#### [Problem statement]
Return the lines starting at the line containing "You are a GUI" and ending at the line containing "pyautogui.click(x=253, y=300)", reproducing them exactly as they appear in the records.

#### [Records for the task]
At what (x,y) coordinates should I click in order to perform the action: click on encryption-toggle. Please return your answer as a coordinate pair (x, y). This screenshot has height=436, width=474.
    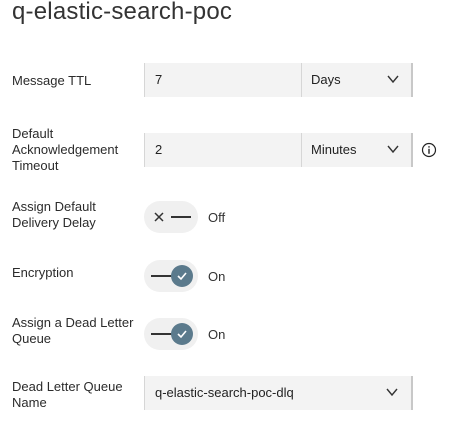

--

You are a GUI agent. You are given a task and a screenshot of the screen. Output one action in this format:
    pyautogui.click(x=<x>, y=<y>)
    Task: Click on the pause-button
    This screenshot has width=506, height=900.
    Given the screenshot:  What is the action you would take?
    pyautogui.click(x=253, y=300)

#### [Problem solution]
You are a GUI agent. You are given a task and a screenshot of the screen. Output one action in this format:
    pyautogui.click(x=<x>, y=<y>)
    Task: Click on the pause-button
    This screenshot has width=506, height=900.
    Given the screenshot:  What is the action you would take?
    pyautogui.click(x=253, y=300)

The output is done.